(CNSNews.com) - The head of the Justice Department's Civil Rights Division, where the new "guidance" on transgenders originated, says she has experienced racial discrimination first-hand.
Vanita Gupta spoke on Sunday to a legal advocacy group called Muslim Advocates, which honored her with an award named after the late Supreme Court Justice Thurgood Marshall.
In the course of her speech, Gupta spoke mostly about religious discrimination and bullying in schools. Then she got personal:
"I want to close tonight by telling you one final story about discrimination -– not from the Justice Department, but from my own life.
"As a four-year-old child, I remember sitting in a McDonald’s in London one day with my family. And as I sat there eating my meal, along with my mother, sister and grandmother, a group of skinheads began to shout ethnic slurs, throwing fries at us until we left the restaurant.

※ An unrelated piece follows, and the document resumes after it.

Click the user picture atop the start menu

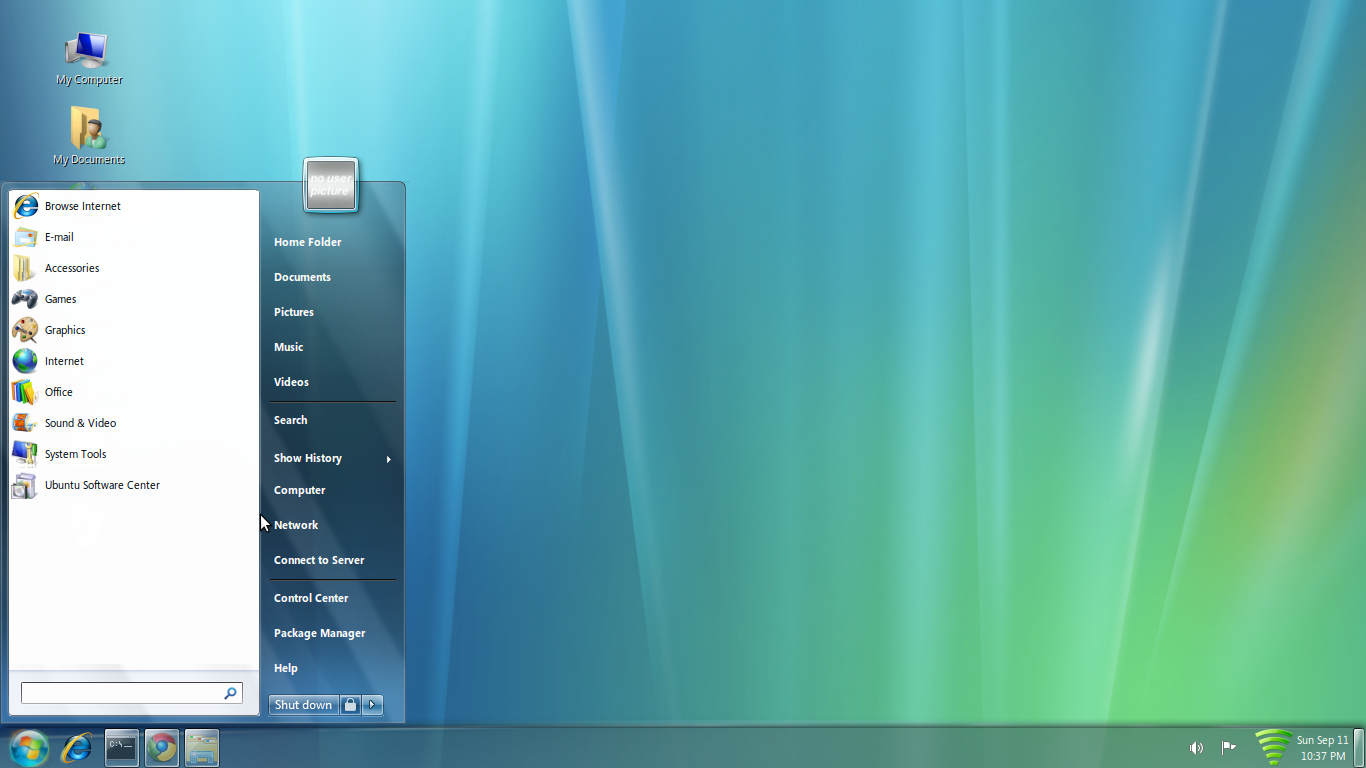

"I don’t remember much about life as a four year old. But I do remember that day. And I remember it vividly –- as a real image of bigotry in a diverse world. This story may sound familiar to some of you. Perhaps it resonates in some way to a similar moment in your life.
"But even if it does not –- and regardless of one’s racial or ethnic background -– many of us can relate to that feeling of people staring at us, or speaking to us, like somehow we don’t belong in our community, like somehow we just don’t fit in. And we know all too well the dangerous consequences that occur when others try to exploit differences with discrimination."

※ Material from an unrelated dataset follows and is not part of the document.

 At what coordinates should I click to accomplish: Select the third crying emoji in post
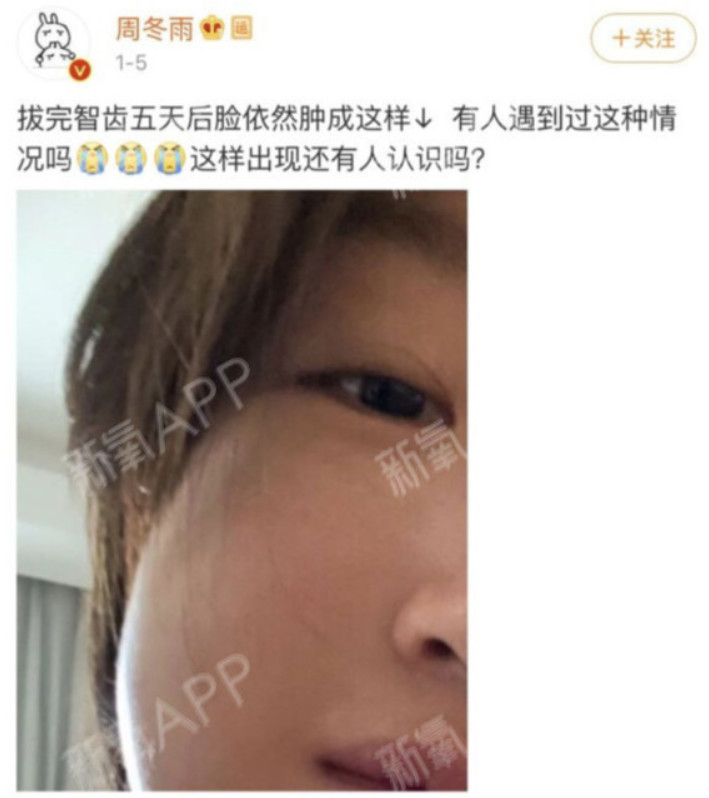click(169, 159)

Gupta indicated that without action by the Civil Rights Division, "landmark laws" and Supreme Court rulings are not enough to shield people from discrimination:
"[T]oday we still see a real gap between what the law guarantees on one hand, and what people experience on the other. And we see how this gap continues to harm some of the most vulnerable among us, including people trapped by poverty, communities of color, LGBTI individuals and diverse religious communities.
"In the Civil Rights Division, we work tirelessly to close this gap by enforcing the law to ensure that all people in this country can feel safe, supported and free."